1. First, we declare two threshold values and a counter.
    1. EAR_thresh: A threshold value to check whether the current EAR value is within range.
    2. D_TIME: A counter variable to track the amount of time passed with current EAR < EAR_THRESH. 
    3. WAIT_TIME: To determine whether the amount of time passed with EAR < EAR_THRESH exceeds the permissible limit. 
2. When the application starts, we record the current time (in seconds) in a variable t1 and read the incoming frame.
3. Next, we preprocess and pass the frame through Mediapipe’s Face Mesh solution pipeline. 
4. We retrieve the relevant (Pi) eye landmarks if any landmark detections are available. Otherwise, reset t1 and D_TIME (D_TIME is also reset over here to make the algorithm consistent).
5. If detections are available, calculate the average EAR value for both eyes using the retrieved eye landmarks.
6. If the current EAR < EAR_THRESH, add the difference between the current time t2 and t1 to D_TIME. Then reset t1 for the next frame as t2.
7. If the D_TIME >= WAIT_TIME, we sound the alarm or move on to the next frame.

### Landmark Detection Using Mediapipe Face Mesh In Python

We will use the pre built ``MediaPipe Face Detection`` and ``MediaPipe Face Mesh`` models for this purpose.
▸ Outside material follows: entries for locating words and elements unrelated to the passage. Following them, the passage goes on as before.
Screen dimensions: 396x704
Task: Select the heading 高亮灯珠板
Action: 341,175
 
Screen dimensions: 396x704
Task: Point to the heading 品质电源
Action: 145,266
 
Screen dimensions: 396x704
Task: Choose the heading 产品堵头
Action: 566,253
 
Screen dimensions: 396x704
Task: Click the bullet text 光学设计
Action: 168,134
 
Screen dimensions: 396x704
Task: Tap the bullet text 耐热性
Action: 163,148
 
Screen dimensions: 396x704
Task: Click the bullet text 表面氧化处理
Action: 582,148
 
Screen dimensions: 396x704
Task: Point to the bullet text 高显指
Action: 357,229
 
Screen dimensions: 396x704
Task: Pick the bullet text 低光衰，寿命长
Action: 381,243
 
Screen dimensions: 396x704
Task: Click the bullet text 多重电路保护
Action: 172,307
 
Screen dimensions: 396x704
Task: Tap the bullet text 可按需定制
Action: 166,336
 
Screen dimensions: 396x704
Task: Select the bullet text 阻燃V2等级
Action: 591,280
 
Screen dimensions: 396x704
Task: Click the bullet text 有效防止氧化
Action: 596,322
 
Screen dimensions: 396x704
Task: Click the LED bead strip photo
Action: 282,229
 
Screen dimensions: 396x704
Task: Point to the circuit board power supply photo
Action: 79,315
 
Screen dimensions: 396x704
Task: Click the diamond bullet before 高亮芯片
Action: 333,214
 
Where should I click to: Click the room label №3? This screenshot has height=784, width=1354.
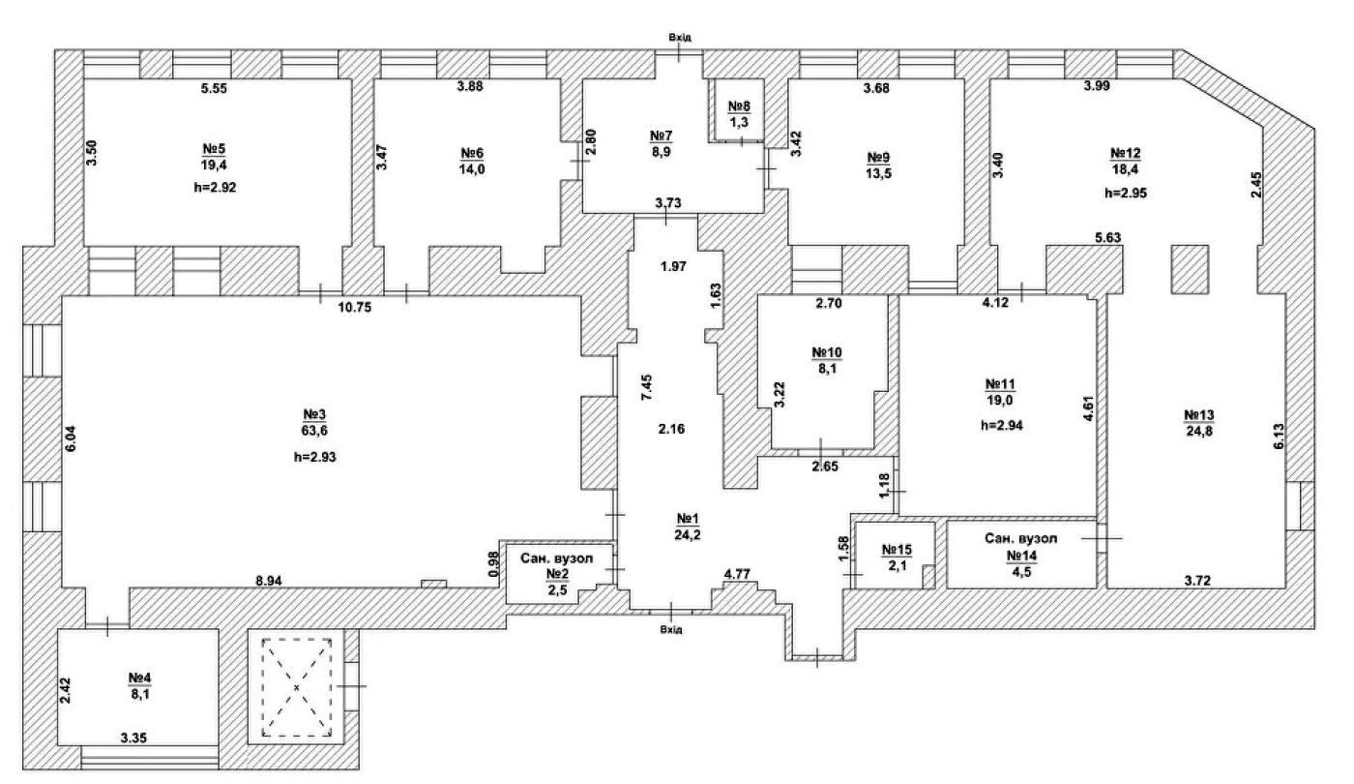pyautogui.click(x=314, y=414)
Since we are focusing on driver drowsiness detection, out of the 468 points, we only need landmark points belonging to the eye regions. The eye regions have 32 landmark points (16 points each). For calculating the EAR, we require only 12 points (6 for each eye).
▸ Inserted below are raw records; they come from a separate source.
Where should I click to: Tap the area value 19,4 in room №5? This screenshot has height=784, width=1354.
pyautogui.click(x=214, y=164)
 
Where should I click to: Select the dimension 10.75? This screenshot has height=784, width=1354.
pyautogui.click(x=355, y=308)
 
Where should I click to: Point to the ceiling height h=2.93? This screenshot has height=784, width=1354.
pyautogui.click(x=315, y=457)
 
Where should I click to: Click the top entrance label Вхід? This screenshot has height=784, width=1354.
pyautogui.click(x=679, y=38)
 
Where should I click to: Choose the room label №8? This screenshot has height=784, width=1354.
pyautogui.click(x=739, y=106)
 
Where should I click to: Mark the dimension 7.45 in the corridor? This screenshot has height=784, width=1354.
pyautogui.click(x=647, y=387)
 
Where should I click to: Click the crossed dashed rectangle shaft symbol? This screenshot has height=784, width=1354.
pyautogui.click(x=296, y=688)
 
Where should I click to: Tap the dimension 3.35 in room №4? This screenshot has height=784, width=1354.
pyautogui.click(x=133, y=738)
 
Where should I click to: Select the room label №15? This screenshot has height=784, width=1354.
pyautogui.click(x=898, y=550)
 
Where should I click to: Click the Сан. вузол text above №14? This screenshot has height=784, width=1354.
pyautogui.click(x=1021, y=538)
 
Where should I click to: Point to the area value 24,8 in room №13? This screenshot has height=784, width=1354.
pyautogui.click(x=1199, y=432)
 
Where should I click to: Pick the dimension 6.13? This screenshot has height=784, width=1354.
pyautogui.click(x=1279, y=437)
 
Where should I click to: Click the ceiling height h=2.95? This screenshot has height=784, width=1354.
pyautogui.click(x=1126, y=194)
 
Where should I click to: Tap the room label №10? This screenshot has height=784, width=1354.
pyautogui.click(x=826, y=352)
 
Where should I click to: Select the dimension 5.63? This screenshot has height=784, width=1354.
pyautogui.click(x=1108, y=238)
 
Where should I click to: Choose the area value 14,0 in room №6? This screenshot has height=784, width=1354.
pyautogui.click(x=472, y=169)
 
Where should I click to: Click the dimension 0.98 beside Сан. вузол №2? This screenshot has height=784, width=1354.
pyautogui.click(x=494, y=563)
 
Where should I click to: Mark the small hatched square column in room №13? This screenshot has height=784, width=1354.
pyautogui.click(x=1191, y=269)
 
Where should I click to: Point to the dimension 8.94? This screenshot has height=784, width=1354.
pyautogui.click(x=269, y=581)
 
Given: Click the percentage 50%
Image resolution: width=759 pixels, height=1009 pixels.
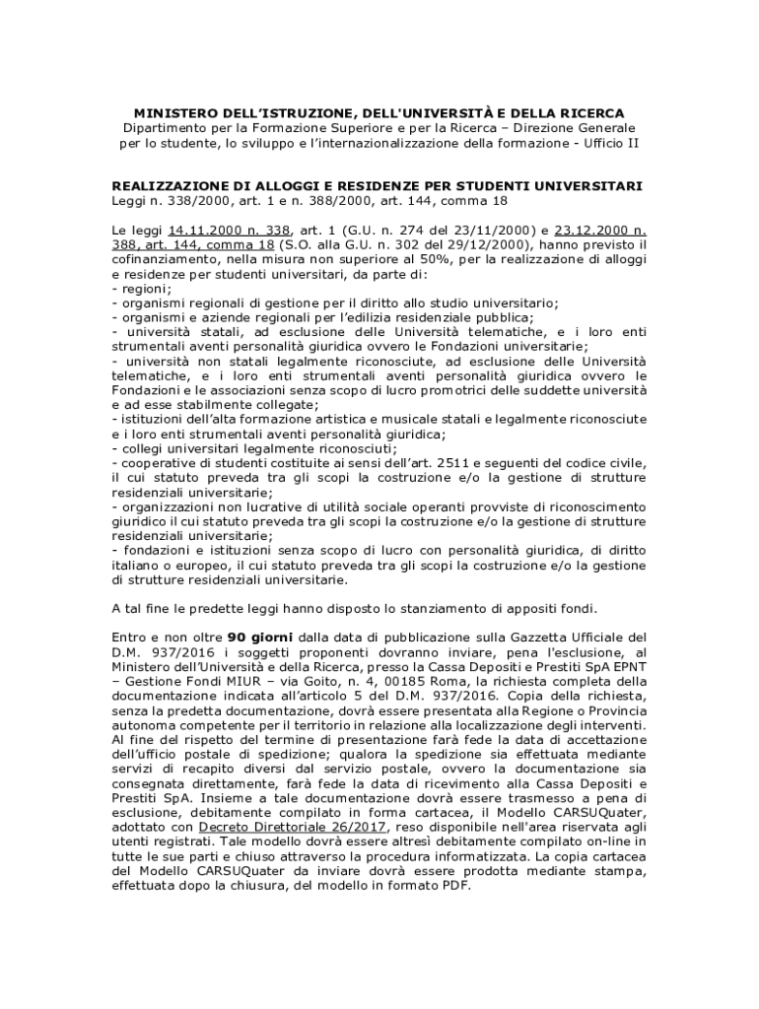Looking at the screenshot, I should (357, 259).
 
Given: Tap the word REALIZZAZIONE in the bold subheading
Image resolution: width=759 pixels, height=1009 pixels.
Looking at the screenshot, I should (173, 185).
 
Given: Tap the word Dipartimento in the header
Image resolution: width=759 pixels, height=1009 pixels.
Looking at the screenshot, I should (169, 128).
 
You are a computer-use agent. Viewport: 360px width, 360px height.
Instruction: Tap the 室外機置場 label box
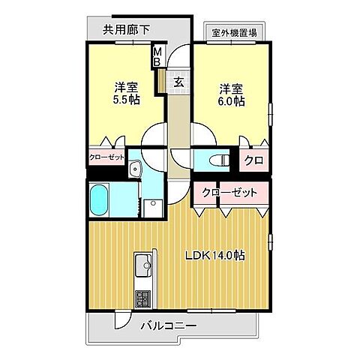[234, 32]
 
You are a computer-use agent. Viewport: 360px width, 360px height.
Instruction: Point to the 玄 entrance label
[180, 81]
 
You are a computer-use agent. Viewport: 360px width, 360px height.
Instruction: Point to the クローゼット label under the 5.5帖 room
[107, 157]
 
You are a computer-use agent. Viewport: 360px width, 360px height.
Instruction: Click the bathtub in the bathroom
[100, 200]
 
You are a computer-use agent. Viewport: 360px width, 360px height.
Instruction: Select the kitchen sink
[142, 265]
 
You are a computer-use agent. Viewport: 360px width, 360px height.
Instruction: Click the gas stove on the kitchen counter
[142, 298]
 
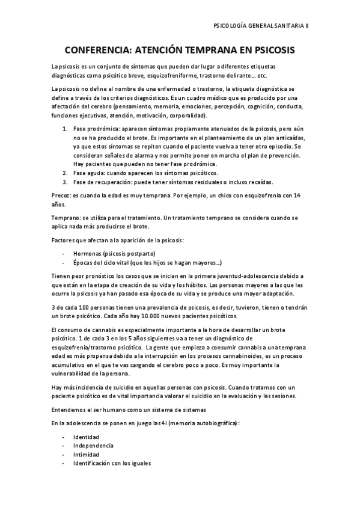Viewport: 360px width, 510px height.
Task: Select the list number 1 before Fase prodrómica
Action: point(64,129)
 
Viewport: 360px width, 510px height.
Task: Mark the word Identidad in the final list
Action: point(87,436)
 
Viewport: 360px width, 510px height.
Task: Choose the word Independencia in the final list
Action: point(93,445)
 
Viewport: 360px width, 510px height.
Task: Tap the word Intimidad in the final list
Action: point(87,454)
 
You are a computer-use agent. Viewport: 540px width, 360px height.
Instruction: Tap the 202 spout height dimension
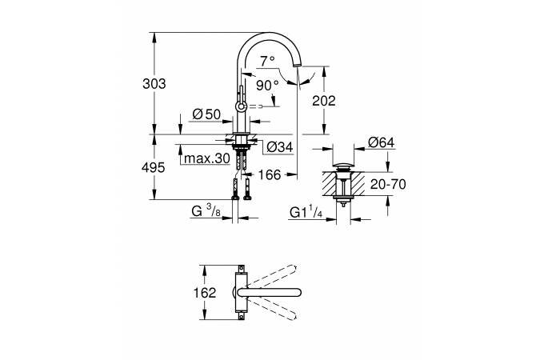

the model first utilizes face detection along with a facial landmark detection model. For face detection, the pipeline uses the BlazeFace model, which has a very high inference speed. The BlazeFace model is a lightweight model that is optimized for mobile devices. It is based on the Single Shot Detector (SSD) framework with a custom lightweight backbone network. The model is trained using the Quantization Aware Training (QAT) technique to reduce the model size and inference latency. The model is trained on the WIDERFACE dataset, which contains 32,203 images and 393,703 faces with a high degree of variability in scale, pose, and occlusion as depicted in the image below.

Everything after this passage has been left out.